The Bottom Line
Sep 8 2011 - Apple still retains the title of most iconic of the mini desktops with their 2011 redesign of the Mac Mini, but not all of the changes are for the better. The system is still quit small but offers good performance without too much noise. Performance is improved thanks to the new second generation mobile Core i processor. Users also have the ability to easily upgrade the memory which they will likely want to do from the base 2GB. The big downside is that the DVD drive has been completely removed making the system less functional as a home theater PC that it excelled at. It is also the least expensive Apple computer on the market but do take into account the need for a keyboard and mouse when you purchase one as neither is supplied still.
- Extremely Small And Silent
- Improved Performance From Core i5 Processor
- Memory Can Easily Be Upgraded
- Lacks DVD Drive
- Ships With Just 2GB Memory
- Does Not Come With Mouse Or Keyboard
- Intel Core i5-2410M Dual Core Mobile Processor
- 2GB PC3-8500 DDR3 Memory
- 500GB 5400rpm SATA Hard Drive
- Intel HD Graphics 3000 Integrated Graphics
- Intel HDA 5.1 Audio
- Gigabit Ethernet, 802.11a/g/n Wireless, Bluetooth
- Four USB 2.0, Thunderbolt, HDMI, SDXC
- 7.7" x 7.7" x 1.4"
- Mac OSX 10.7, iLife
Review - Apple 2011 Mac Mini
Sep 8 2011 - Apple's 2011 redesign of the Mac Mini has both good and bad points to it. Let's start off with the good aspects first. Most importantly, the system has been updated from the older Core 2 processor series to the latest 2nd generation Core i processors. It still relies on mobile processor parts which does put it at a slight disadvantage against slightly larger mini desktops that use desktop processors. However, the Core i5-2410M is a good dual core processor that should be able to handle the majority of tasks just fine. It is disappointing the Apple still defaults the Mac Mini to only come with 2GB of DDR3 memory when the majority of systems feature 4GB now. At least Apple made up for this by making it much easier for consumers to upgrade the memory themselves.
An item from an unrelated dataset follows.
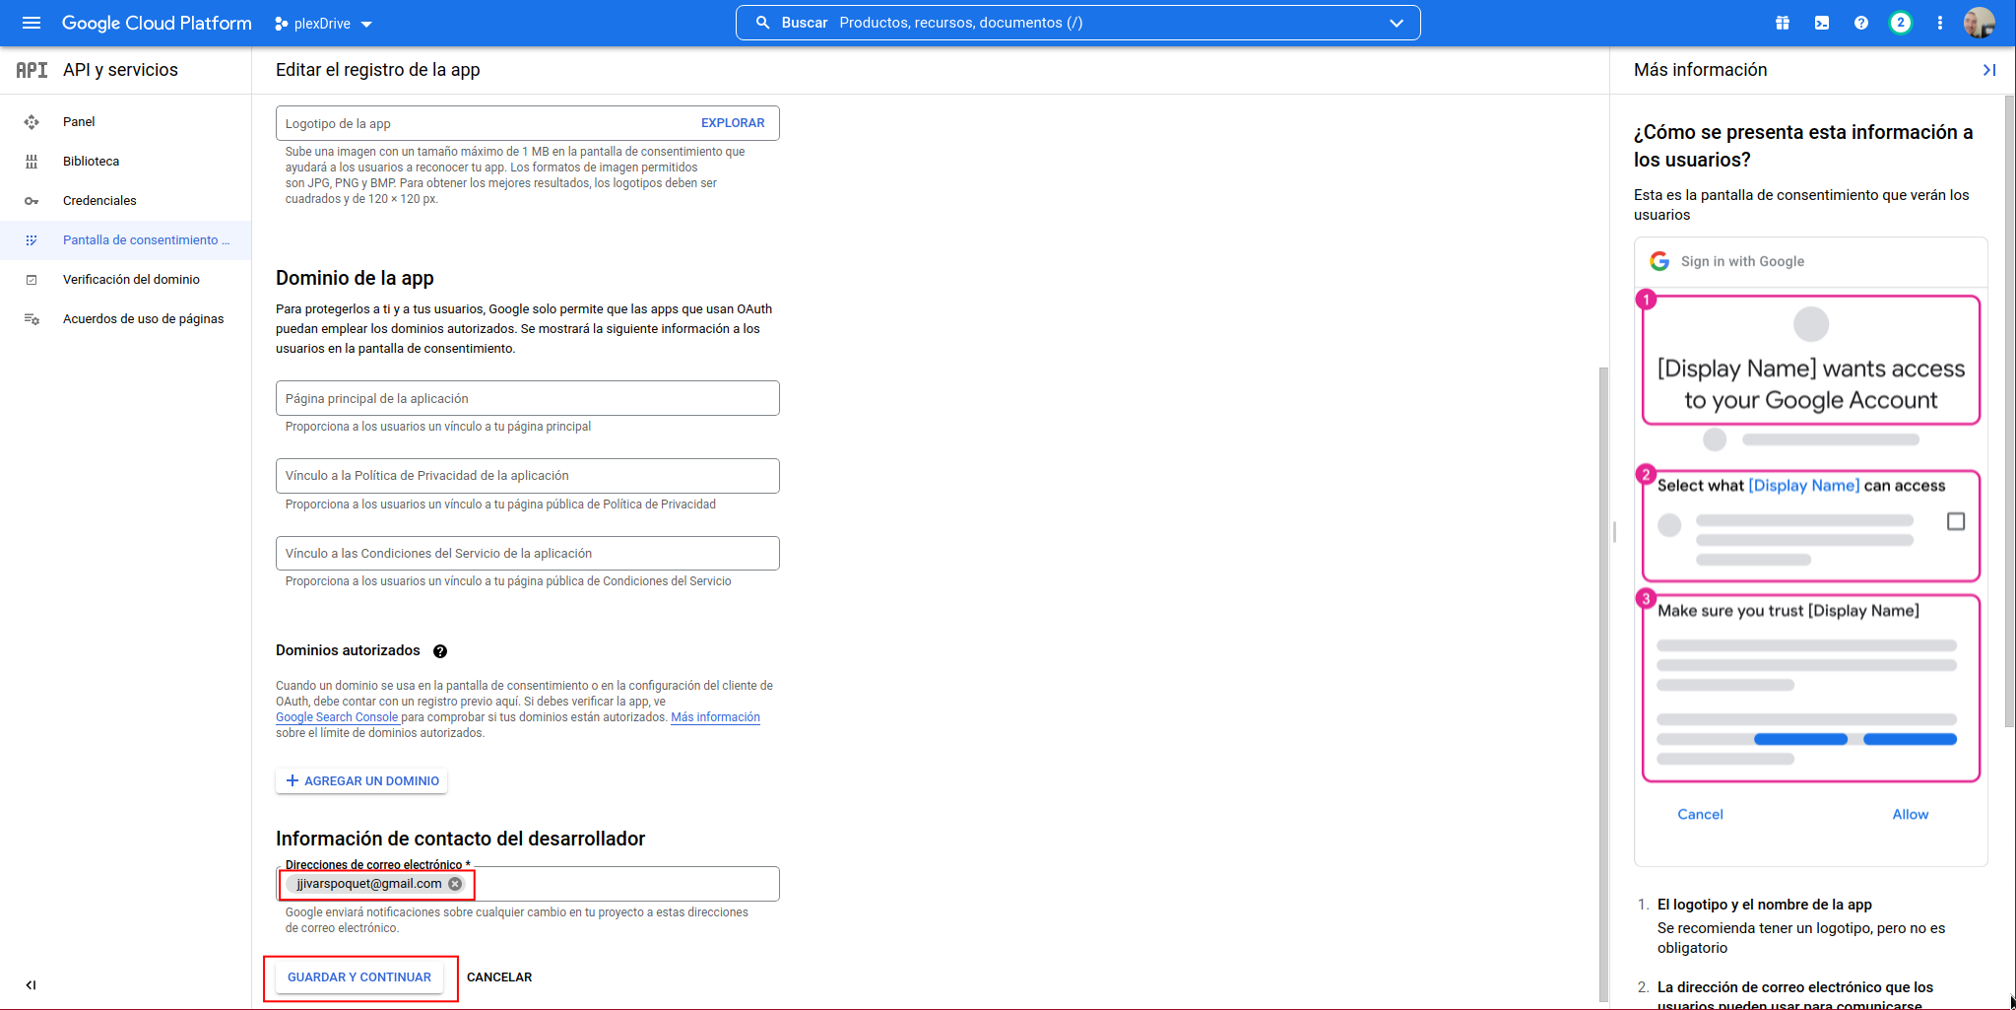Open the three-dot settings menu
The big change for the 2011 Mac Mini though is the storage. In particular, the system no longer features any optical drive. Past models featured a dual-layer DVD burner as does much of the competition. This is handy for those that would use the system as a home theater PC because it could double as a physical media player. Now, it doesn't feature this meaning that buyers will have to rely on another device, add an external drive or simply switch to all steaming and digital media files. The hard drive size has been bumped up a bit to 500GB in size and continues to be the notebook class drive with a 5400rpm spin rate. This means performance is modest.
The final change to the 2011 Mac Mini by Apple is with the graphics. It still uses an integrated graphics system but now it uses the Intel HD Graphics 3000 that come built into the CPU rather than the chipset. This is an improvement over past Intel solution but it actually is an overall performance decrease from the past NVIDIA GeForce 320M. Basically, it will work fine for HD video and standard graphics but it doesn't really have the 3D performance to be used for even casual PC games that require 3D acceleration.
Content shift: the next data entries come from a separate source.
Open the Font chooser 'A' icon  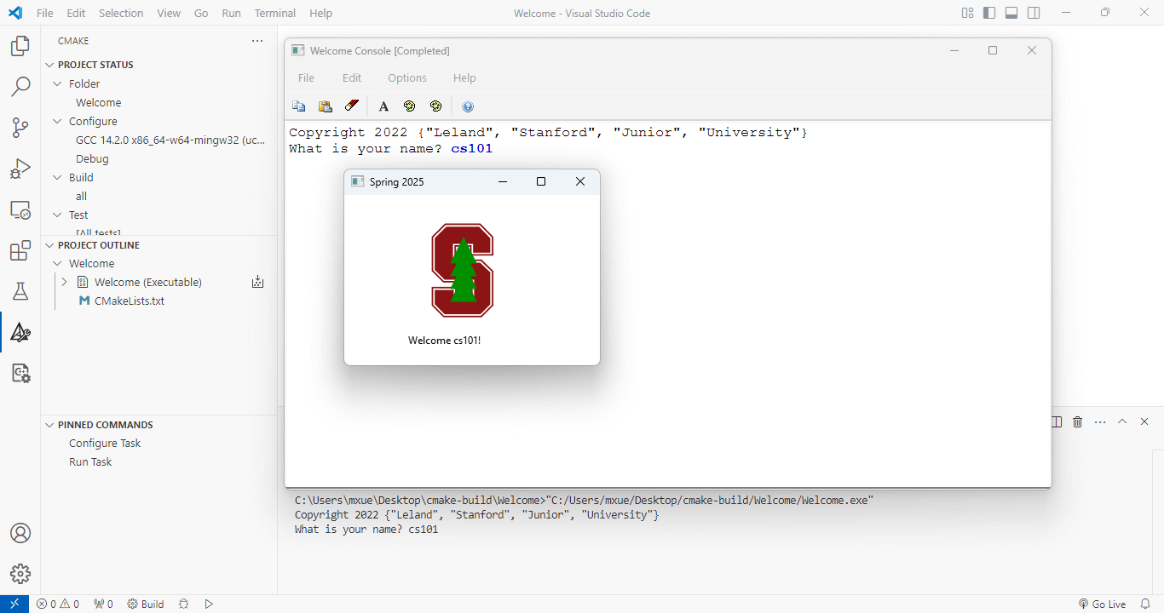383,106
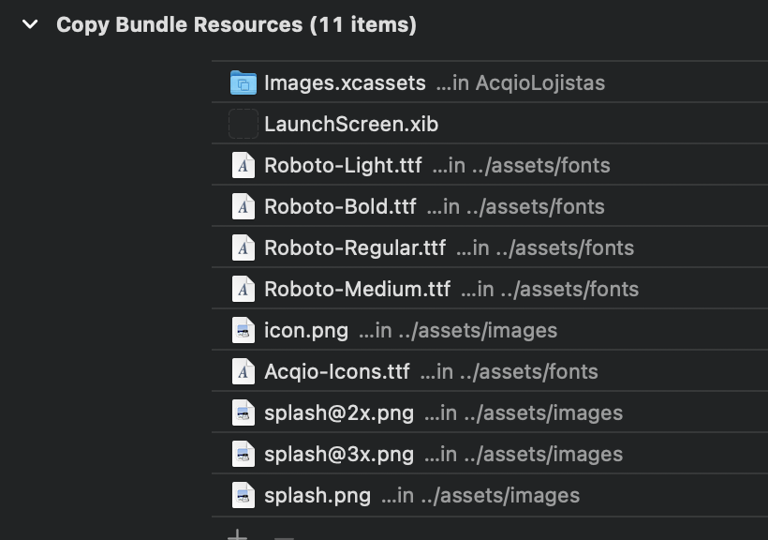
Task: Select the splash.png image file icon
Action: 244,495
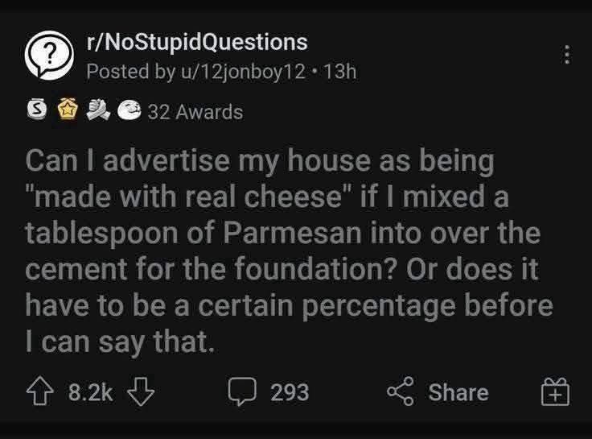This screenshot has height=439, width=592.
Task: Click the "32 Awards" label
Action: tap(195, 112)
Apple still retains the useful HDMI port which is the only Apple PC to do so. This makes it very convenient to be hooked up to a HDTV used in a media center making it still a good choice for a home entertainment center PC even if it does lack a DVD player. The DisplayPort that was on the past model is still here but has morphed into the Thunderbolt interface which is Apple's electrical version of Intel's Light Peak. This has the benefit of being able to connect to the new Apple Cinema Displays or for new high speed external storage arrays. Since Apple does not include USB 3.0 ports on their PCs yet, this at least gives users access to some form of high speed external storage.
As with past version of the Mac Mini, Apple does not include a keyboard or mouse. This is an important thing to consider as purchasing the Wireless Keyboard and Magic Mouse from Apple will add another $138 to the base $599 price tag. As a result, it makes the Mac Mini one of the more expensive mini desktops on the market if you have to add on these peripherals. Of course, if you are lucky, you may have an older USB keyboard and mouse that can be used to keep the costs down.
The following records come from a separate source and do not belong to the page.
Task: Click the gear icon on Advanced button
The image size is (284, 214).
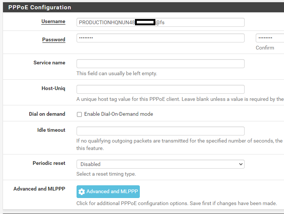Action: click(82, 192)
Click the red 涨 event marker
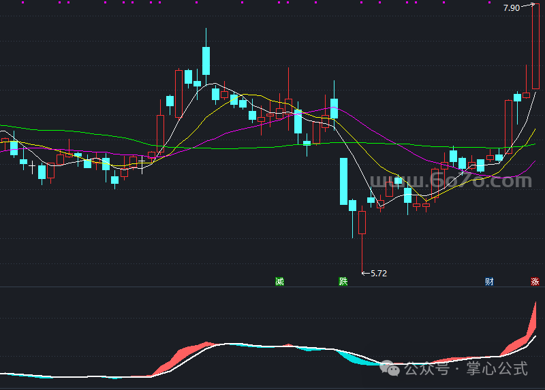This screenshot has width=545, height=390. coord(535,281)

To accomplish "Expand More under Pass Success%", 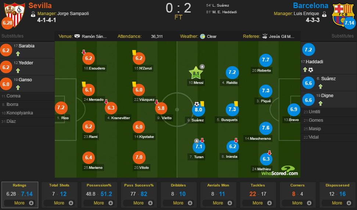I will click(139, 203).
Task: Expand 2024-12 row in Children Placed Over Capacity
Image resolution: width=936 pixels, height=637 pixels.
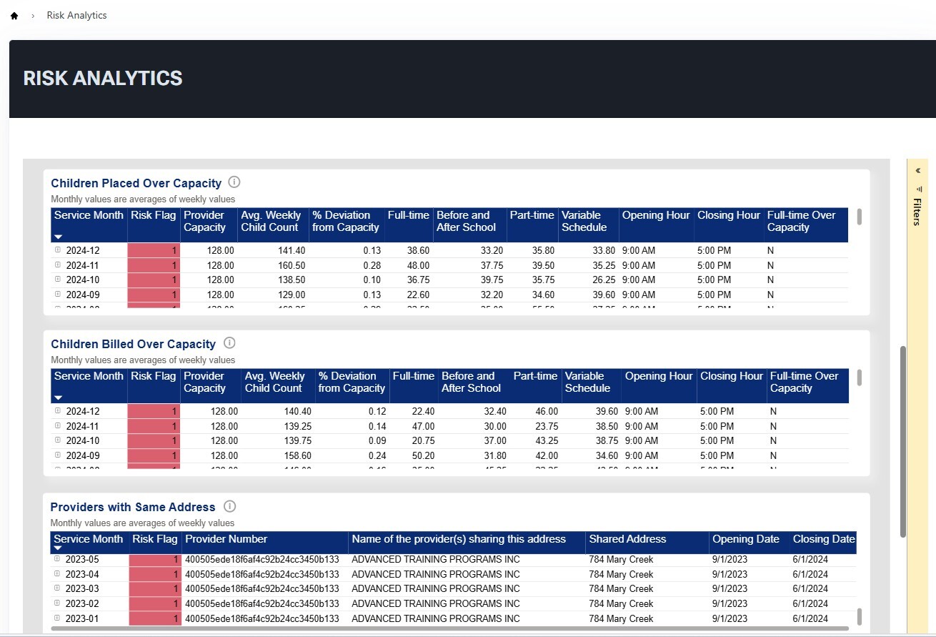Action: pos(58,250)
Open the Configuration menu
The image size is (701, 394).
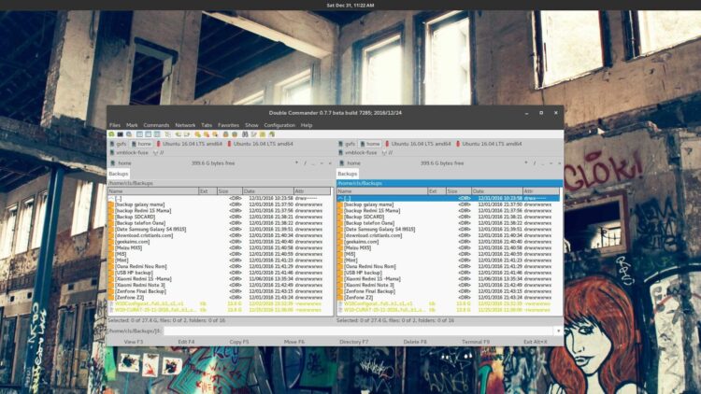pos(279,124)
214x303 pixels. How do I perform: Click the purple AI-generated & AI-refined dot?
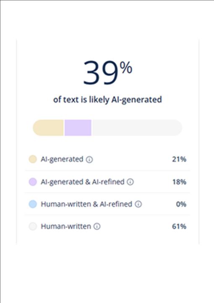33,182
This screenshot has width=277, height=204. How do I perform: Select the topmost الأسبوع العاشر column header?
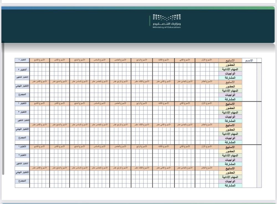(x=207, y=82)
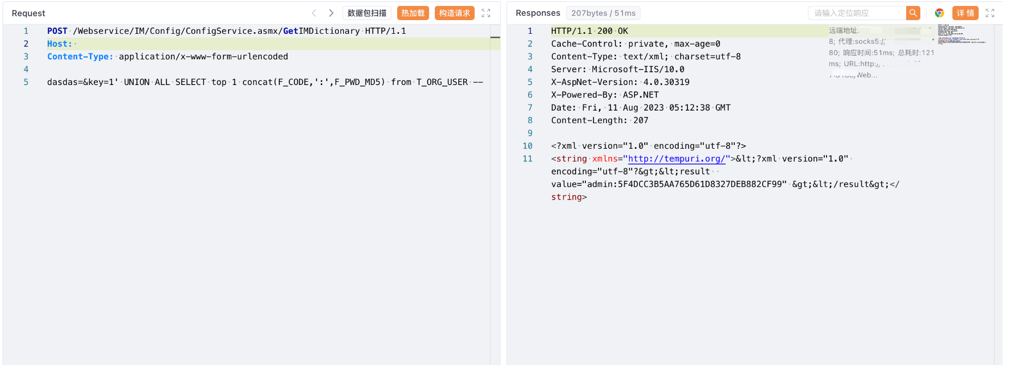The height and width of the screenshot is (370, 1012).
Task: Click the request editor scrollbar marker
Action: pos(495,37)
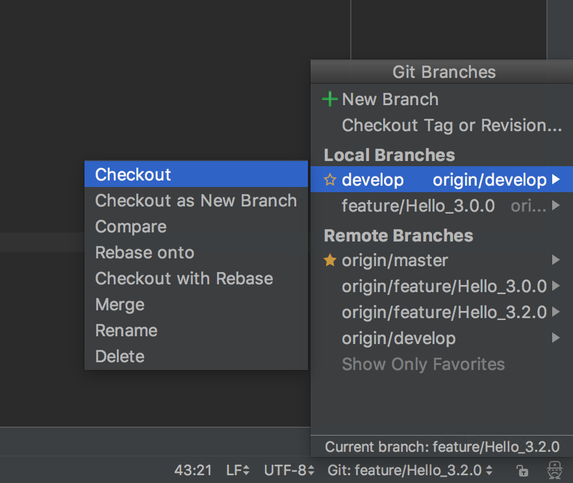This screenshot has height=483, width=573.
Task: Open the UTF-8 encoding dropdown
Action: 289,470
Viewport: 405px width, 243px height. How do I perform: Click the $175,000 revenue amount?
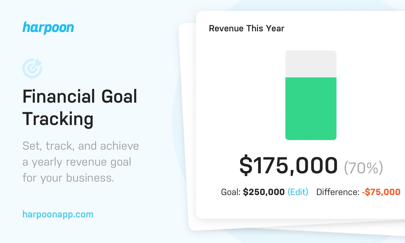288,166
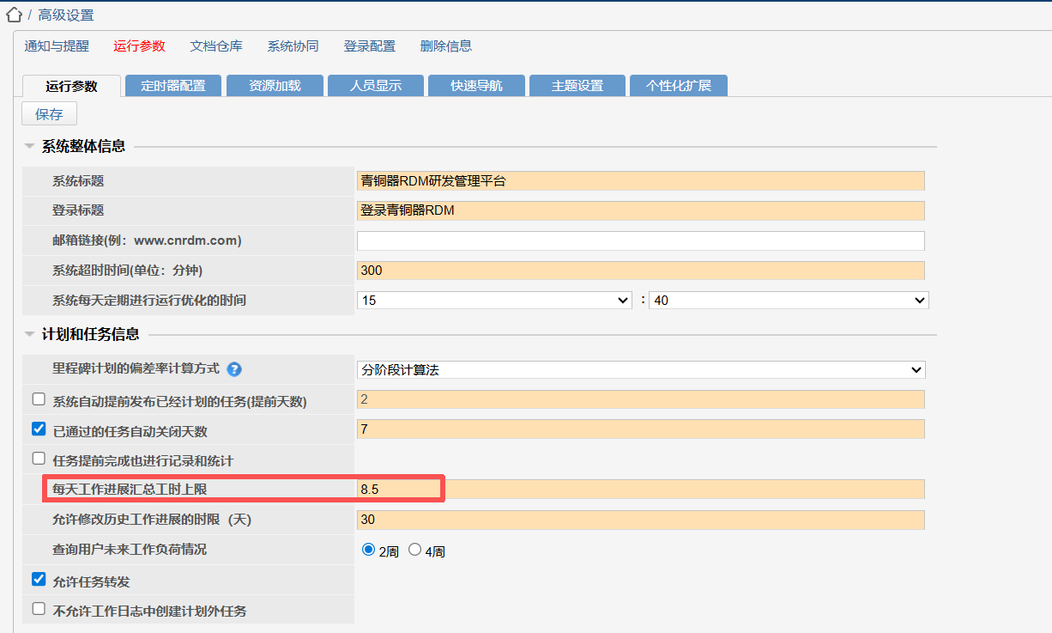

At least Apple continues to use its extremely small form factor design for the 2011 Mac Mini. The aluminum clad exterior is still one of the most stylish, not to mention quiet and cool running on the market. It would have been nice to see them put the SDXC card slot on the front of the unit instead of the back, especially with the removal of the optical slot, but they want to keep the design clean which makes it a bit more inconvenient for users who may frequently use it.